GOAL :: Can you set out as a numbered list, skipping any blank lines, the lines starting with the line that contains "Case Studies (111, 2425)" and running through the line that contains "Friends (236, 547)"?

-*-

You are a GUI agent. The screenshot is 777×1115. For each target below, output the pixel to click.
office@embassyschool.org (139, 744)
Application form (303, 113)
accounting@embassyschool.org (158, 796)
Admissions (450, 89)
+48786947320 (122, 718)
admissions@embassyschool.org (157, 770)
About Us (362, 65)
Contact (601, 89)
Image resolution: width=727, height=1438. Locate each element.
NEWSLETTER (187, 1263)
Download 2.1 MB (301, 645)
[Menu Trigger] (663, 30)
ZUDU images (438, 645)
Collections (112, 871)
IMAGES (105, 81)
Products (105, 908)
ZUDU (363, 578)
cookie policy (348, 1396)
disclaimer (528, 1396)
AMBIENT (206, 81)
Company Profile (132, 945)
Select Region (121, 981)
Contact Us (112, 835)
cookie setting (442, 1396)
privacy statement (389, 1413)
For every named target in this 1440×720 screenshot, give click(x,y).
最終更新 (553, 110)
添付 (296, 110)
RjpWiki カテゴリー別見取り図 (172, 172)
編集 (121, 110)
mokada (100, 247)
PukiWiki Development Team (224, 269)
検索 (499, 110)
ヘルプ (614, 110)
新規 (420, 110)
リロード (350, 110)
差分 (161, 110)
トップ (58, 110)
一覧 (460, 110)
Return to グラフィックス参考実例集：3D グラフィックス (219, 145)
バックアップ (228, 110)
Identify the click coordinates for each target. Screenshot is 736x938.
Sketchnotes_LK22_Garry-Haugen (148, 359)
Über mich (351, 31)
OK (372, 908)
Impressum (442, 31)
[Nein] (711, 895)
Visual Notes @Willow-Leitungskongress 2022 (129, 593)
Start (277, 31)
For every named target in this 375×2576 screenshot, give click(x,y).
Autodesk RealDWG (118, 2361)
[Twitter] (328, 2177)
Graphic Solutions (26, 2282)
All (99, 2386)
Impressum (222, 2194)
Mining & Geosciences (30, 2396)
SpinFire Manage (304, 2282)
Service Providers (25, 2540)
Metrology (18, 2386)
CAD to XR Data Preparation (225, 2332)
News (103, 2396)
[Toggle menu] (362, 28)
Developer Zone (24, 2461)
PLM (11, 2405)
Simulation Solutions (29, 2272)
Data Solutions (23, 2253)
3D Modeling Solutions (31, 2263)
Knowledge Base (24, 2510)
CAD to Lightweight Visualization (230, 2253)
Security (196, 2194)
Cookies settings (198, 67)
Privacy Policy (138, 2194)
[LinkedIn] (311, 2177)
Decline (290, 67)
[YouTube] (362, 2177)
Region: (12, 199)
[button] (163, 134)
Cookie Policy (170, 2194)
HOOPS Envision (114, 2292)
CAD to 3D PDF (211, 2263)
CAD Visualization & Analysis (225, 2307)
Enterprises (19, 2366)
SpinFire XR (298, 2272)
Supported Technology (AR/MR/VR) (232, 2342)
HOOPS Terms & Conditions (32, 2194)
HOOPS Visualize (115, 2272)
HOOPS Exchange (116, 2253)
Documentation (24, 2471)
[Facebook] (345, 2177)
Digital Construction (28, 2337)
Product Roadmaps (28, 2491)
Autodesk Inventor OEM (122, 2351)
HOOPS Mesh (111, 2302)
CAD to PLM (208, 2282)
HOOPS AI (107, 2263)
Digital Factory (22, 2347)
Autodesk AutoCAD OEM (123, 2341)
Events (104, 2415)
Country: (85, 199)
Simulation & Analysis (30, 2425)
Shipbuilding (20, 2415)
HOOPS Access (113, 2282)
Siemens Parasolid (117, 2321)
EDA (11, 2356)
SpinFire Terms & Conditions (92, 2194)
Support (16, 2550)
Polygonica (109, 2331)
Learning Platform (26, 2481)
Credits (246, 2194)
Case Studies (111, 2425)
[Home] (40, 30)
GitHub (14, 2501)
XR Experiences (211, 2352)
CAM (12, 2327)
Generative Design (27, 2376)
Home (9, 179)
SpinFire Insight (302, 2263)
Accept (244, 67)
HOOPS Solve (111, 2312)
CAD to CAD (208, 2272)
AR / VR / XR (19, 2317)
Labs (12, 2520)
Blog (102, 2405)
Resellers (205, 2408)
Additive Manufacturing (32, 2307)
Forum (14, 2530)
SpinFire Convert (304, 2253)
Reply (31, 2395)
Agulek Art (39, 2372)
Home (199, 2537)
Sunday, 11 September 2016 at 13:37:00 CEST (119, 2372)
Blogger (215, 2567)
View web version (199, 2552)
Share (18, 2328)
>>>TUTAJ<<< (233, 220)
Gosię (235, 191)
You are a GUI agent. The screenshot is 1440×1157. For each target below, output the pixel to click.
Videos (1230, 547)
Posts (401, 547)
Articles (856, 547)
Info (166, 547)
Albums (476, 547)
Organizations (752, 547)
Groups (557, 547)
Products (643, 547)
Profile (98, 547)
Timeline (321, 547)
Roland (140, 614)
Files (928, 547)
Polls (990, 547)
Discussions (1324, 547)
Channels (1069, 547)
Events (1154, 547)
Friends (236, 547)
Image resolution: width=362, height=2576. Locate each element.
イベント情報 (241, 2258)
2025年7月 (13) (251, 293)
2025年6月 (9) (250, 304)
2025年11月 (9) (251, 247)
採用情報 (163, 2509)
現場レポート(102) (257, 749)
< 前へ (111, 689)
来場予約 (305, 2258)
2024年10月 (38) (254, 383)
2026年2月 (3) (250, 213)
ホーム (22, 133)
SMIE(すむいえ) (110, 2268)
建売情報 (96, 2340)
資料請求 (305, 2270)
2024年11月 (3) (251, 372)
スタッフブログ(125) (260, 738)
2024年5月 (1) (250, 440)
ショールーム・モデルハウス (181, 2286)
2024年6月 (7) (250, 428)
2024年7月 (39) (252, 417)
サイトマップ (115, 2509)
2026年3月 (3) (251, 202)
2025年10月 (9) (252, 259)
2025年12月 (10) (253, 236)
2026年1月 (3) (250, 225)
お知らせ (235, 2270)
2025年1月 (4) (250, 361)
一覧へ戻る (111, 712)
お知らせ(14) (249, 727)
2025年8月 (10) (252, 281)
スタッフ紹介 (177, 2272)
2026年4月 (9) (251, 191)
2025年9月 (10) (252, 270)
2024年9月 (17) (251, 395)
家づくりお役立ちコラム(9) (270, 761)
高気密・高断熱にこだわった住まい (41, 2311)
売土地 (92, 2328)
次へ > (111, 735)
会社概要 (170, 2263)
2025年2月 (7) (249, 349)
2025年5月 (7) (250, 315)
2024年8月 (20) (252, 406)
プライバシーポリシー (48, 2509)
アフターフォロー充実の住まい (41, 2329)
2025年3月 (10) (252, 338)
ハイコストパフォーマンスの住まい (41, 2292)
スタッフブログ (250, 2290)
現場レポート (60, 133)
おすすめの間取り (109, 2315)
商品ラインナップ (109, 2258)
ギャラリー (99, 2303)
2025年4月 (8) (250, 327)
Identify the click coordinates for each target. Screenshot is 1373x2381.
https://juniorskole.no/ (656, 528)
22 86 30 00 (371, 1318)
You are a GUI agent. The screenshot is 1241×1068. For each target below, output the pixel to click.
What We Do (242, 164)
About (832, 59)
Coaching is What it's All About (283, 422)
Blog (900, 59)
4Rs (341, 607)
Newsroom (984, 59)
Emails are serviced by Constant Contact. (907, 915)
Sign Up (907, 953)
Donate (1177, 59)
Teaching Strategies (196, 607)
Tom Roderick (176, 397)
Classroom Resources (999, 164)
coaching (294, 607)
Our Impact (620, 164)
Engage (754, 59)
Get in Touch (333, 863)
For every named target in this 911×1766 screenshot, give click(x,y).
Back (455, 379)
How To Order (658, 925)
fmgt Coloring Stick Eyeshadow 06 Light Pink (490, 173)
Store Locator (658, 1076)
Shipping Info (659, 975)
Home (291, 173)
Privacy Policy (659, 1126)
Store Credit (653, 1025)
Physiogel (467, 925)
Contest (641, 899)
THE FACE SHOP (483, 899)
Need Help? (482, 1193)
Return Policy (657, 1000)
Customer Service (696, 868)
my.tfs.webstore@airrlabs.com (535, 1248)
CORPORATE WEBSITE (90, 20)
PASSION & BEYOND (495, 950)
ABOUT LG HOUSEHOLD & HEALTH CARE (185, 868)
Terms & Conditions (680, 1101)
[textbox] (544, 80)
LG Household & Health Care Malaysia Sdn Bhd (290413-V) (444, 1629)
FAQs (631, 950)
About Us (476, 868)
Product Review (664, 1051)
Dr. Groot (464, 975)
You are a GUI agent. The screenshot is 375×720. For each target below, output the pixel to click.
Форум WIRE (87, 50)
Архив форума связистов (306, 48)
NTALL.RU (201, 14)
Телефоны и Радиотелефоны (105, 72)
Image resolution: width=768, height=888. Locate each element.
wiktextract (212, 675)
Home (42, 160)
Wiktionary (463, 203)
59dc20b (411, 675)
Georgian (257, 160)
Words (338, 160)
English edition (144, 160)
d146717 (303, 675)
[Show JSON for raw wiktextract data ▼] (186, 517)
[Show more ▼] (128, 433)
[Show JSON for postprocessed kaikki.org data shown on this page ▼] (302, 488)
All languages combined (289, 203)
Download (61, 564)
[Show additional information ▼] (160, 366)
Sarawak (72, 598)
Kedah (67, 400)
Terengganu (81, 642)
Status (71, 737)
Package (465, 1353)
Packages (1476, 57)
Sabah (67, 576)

-*-

WORKED SOLUTION ::
1. Case Studies (111, 2425)
2. [Home] (40, 30)
3. GitHub (14, 2501)
4. XR Experiences (211, 2352)
5. CAM (12, 2327)
6. Generative Design (27, 2376)
7. Home (9, 179)
8. SpinFire Insight (302, 2263)
9. Accept (244, 67)
10. HOOPS Solve (111, 2312)
11. CAD to CAD (208, 2272)
12. AR / VR / XR (19, 2317)
13. Labs (12, 2520)
14. Blog (102, 2405)
15. Resellers (205, 2408)
16. Additive Manufacturing (32, 2307)
17. Forum (14, 2530)
18. SpinFire Convert (304, 2253)
19. Reply (31, 2395)
20. Agulek Art (39, 2372)
21. Home (199, 2537)
22. Sunday, 11 September 2016 at 13:37:00 CEST (119, 2372)
23. Blogger (215, 2567)
24. View web version (199, 2552)
25. Share (18, 2328)
26. >>>TUTAJ<<< (233, 220)
27. Gosię (235, 191)
28. You are a GUI agent. The screenshot is 1440×1157. For each target below, output the pixel to click.
29. Videos (1230, 547)
30. Posts (401, 547)
31. Articles (856, 547)
32. Info (166, 547)
33. Albums (476, 547)
34. Organizations (752, 547)
35. Groups (557, 547)
36. Products (643, 547)
37. Profile (98, 547)
38. Timeline (321, 547)
39. Roland (140, 614)
40. Files (928, 547)
41. Polls (990, 547)
42. Discussions (1324, 547)
43. Channels (1069, 547)
44. Events (1154, 547)
45. Friends (236, 547)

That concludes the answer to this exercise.